Boca de Asadero, 30 de mayo de 1915
El barco se había detenido frente a un delta que servía de entrada a un pequeño puerto de pescadores. Era el punto más cercano a la costa en el que podían atracar. El general Buendía estaba impaciente por desembarcar, pero antes, sus hombres debían asegurarse un transporte.

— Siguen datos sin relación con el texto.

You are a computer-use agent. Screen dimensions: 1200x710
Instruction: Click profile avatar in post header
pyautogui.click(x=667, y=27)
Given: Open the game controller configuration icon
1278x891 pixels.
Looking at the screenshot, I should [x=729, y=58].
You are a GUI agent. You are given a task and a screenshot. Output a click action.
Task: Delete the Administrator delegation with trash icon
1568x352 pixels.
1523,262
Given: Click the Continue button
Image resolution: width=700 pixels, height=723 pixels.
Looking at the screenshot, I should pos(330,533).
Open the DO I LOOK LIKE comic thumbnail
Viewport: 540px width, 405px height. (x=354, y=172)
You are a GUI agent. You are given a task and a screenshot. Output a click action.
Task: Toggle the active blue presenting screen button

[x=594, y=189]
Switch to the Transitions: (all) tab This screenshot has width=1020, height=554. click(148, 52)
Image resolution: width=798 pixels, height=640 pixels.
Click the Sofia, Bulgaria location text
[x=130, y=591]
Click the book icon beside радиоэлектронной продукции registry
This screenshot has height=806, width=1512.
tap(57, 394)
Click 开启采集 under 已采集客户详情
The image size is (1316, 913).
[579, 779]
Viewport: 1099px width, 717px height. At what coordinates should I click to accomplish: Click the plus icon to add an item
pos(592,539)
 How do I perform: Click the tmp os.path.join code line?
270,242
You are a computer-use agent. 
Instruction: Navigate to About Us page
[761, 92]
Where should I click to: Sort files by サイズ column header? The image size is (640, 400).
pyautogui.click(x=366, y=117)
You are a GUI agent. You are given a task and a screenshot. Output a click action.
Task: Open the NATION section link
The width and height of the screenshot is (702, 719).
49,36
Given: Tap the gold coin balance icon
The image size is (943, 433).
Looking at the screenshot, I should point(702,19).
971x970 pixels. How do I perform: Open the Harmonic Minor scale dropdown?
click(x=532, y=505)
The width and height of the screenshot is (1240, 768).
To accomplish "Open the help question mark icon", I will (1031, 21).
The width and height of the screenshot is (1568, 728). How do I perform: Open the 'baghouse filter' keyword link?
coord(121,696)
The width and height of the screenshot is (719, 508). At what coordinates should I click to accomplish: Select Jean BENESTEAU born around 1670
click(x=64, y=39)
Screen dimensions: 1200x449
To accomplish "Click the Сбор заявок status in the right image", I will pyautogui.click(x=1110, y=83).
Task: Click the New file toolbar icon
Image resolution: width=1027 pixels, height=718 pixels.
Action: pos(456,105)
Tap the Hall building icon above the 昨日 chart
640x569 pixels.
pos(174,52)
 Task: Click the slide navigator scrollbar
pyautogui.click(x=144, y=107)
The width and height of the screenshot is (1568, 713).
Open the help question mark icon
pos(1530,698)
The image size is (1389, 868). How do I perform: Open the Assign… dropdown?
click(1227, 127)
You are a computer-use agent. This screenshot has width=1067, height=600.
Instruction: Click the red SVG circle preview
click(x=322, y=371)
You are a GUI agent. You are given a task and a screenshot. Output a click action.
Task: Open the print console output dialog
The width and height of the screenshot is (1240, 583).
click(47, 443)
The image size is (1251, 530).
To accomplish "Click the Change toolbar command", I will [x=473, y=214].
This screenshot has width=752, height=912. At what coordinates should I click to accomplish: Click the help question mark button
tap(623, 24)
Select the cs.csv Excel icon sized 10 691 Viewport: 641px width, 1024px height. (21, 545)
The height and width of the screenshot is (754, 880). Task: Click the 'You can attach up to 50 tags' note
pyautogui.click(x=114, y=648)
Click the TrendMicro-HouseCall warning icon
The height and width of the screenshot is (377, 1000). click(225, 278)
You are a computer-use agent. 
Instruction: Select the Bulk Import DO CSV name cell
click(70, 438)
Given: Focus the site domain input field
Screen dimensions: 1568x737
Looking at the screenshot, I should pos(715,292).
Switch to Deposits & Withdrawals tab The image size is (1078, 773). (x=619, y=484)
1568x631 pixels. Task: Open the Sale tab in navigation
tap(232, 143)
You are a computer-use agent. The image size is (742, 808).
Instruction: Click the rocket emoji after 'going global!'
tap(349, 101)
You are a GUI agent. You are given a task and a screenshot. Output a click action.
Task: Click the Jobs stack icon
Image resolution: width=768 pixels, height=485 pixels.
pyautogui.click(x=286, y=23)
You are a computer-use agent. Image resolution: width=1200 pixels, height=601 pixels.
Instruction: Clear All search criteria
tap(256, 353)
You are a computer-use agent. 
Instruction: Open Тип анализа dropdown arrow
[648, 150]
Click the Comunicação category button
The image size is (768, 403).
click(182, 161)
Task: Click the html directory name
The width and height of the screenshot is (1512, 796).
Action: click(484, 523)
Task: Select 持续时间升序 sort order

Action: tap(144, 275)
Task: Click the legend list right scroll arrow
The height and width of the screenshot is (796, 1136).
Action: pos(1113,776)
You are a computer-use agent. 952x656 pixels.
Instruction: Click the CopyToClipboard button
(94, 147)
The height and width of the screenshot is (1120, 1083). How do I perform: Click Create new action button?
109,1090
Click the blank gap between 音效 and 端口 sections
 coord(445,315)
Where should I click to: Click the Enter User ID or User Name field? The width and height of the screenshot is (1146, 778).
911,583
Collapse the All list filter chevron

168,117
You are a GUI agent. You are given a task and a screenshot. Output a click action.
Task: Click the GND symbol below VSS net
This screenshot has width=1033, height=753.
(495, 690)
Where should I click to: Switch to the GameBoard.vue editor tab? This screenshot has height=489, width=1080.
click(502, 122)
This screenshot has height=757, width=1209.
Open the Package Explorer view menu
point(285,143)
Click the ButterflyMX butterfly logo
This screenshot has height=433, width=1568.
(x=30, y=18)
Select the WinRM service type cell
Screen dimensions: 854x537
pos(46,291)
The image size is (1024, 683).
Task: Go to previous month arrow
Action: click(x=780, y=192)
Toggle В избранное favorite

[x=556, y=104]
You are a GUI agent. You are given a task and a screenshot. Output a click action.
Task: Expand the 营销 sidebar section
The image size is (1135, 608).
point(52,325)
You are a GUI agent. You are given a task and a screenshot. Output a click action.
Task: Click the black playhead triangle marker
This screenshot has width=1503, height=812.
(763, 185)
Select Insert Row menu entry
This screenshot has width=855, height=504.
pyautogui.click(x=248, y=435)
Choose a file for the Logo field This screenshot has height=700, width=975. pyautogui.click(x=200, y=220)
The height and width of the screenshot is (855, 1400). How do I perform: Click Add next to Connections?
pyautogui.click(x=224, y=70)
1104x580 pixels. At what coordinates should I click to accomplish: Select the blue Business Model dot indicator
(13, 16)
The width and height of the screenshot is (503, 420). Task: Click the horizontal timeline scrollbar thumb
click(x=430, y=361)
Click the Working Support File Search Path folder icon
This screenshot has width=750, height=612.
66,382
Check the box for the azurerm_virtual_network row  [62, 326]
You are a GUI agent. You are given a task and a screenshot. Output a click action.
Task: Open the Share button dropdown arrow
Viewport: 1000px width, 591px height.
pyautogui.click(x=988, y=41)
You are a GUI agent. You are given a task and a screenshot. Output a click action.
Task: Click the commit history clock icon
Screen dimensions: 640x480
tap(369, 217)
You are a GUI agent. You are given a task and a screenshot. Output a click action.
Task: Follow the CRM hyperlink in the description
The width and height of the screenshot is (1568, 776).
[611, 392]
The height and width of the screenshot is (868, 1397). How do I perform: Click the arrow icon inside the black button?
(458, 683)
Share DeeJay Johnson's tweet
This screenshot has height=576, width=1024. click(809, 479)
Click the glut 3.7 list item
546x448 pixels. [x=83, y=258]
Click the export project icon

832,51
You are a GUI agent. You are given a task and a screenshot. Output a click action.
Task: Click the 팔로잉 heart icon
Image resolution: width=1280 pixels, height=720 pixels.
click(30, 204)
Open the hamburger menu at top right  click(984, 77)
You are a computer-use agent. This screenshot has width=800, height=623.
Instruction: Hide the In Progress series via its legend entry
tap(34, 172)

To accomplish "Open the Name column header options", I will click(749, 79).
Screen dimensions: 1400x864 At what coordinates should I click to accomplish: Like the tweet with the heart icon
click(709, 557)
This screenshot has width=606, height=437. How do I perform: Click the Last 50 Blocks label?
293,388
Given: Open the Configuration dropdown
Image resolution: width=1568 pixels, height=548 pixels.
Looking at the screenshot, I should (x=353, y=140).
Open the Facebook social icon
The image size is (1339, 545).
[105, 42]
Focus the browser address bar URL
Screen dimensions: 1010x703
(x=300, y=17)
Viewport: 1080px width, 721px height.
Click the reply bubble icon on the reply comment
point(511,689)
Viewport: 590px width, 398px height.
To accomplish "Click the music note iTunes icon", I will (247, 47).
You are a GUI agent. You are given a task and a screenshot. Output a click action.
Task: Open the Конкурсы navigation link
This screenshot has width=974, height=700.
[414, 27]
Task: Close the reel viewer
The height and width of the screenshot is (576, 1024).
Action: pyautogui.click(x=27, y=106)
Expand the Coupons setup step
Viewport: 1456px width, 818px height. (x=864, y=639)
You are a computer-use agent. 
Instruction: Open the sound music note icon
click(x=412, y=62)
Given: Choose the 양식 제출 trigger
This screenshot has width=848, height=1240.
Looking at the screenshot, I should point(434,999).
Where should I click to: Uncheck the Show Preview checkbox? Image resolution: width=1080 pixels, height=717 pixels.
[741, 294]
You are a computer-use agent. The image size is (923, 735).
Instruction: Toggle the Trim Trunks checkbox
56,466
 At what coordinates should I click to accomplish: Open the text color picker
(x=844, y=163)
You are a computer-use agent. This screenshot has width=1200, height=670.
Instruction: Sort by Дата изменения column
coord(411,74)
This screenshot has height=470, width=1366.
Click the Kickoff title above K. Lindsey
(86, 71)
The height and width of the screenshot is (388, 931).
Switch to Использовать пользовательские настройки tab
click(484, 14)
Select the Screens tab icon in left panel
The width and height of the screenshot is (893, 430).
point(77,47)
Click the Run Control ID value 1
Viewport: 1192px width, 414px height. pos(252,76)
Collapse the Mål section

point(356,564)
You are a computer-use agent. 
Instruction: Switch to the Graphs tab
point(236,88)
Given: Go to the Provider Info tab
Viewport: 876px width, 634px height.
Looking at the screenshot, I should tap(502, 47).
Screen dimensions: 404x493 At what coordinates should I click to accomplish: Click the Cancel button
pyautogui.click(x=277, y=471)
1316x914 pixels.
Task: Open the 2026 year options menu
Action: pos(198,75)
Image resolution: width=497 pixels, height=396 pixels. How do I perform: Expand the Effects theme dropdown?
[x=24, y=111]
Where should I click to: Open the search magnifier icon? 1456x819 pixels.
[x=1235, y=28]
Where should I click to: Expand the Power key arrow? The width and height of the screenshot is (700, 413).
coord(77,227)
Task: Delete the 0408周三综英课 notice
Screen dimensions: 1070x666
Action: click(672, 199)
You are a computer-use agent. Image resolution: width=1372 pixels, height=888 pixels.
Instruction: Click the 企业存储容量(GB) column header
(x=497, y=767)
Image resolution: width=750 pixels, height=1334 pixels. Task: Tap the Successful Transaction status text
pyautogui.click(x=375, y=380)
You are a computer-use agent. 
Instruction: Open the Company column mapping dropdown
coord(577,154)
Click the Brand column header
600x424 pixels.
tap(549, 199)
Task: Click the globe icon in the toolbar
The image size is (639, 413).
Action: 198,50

Lincoln había conseguido sortear la guardia en un par de ocasiones y buscar algo de comida y bebida en el barco, pero desde hacía unas horas estaba empeñado en liberar al profesor Gamio. Alicia y Alma se habían opuesto, pero el norteamericano podía ser muy testarudo cuando se le metía una idea en la cabeza. Cuando cuatro de los soldados desembarcaron hacia la costa, Lincoln intentó aprovechar la oportunidad: salió de la barca y se dirigió al interior de la nave. No sabía cuales eran los camarotes del profesor y el general, pero imaginó que estarían próximos al gran salón de la cubierta inferior.
Mientras Lincoln caminaba por los pasillos en busca del profesor Gamio, un soldado se acercó a la barca donde se escondían Alma y Alicia. El general había ordenado que prepararan el desembarco y tenían que cargar las barcas antes de echarlas al mar. Cuando el soldado levantó la lona escuchó un ruido en el interior. Miró hacia el lugar del que procedía el ruido, pero antes de que pudiera reaccionar, Alicia lo golpeó con un gancho, el soldado se derrumbó y ellas intentaron de salir de la barca. Cuando pisaron la cubierta comenzaron a correr, pero el ruido había puesto sobre aviso al resto de los tripulantes. Los soldados se acercaron. Alicia seguía blandiendo el gancho como si de un cuchillo se tratara, pero lodo era inútil, estaban rodeadas.
—Queridas señoras, creía haberlas perdido para siempre, me alegro de que se encuentren bien. Será un placer que nos acompañen hasta Aztlán, seguro que los dioses se ponen muy contentos al verlas —dijo el general con una amplia sonrisa. Sus ojos negros brillaron de excitación al pensar, que, al fin y al cabo, su ofrenda no se había perdido del todo.